Environmentalists are slamming what they call misleading definitions in the forestry sector. They have been speaking at a counter-conference running parallel to the 14th World Forestry Congress in Durban.
DURBAN - Environmentalists are slamming what they call misleading definitions in the forestry sector.
They say existing terminology allows for abuse of the system.
They have been speaking at a counter-conference running parallel to the 14th World Forestry Congress in Durban.
Wally Menne from the Timberwatch Coalition says, "We believe what the FAO is doing, it&39;s a farce to call a plantation a forest. It needs to be called something more honest".
Environmentalists from across the world are slamming the use of what they say are misleading definitions in the forestry sector.

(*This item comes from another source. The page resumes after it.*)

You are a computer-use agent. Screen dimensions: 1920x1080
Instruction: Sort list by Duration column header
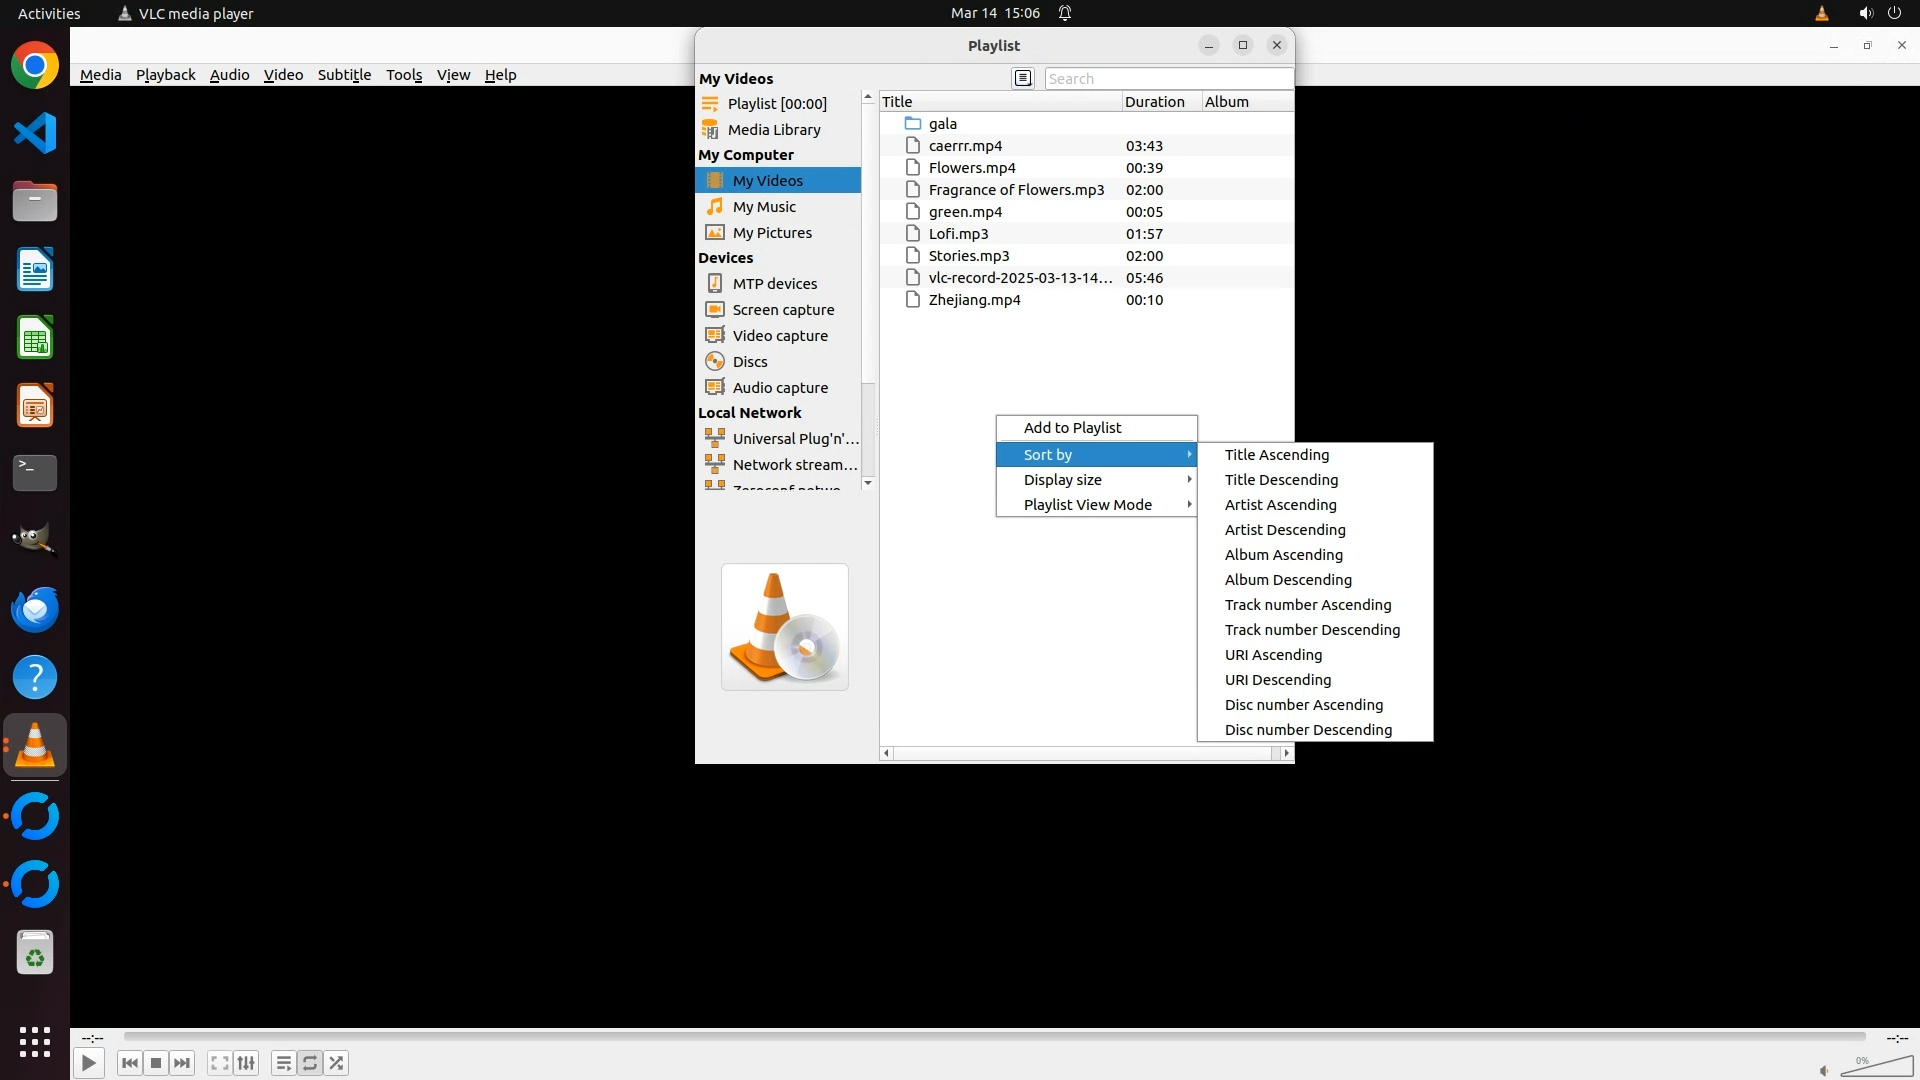(x=1154, y=102)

They believe referring to plantations as forests allows industry to abuse the system.
Menne adds, "When you plant alien species, that are intended to be there only for a few years before they get cut down and then transported to a pulp mill or a saw mill and then turned into waste, it certainly does not make any contribution whatsoever to reducing emissions or reducing climate change."
"When you do a full analysis of timber plantations, you will find that they actually result in an increase in greenhouse gas emissions because of all the industrial activity that takes place".
The Department of Agriculture, Forestry and Fisheries is the custodian of over 40 million hectares of forests in South Africa.
Moreover, the sector employs nearly 170,000 workers and provides livelihood support to over 650,000 people in rural areas, but NGO’s have disputed the pictorial lifeline that the industry is providing to communities, saying much the land around pulp and paper mills becomes polluted.
NGO’s plan to hand over a 100,000 strong petition to conference leaders.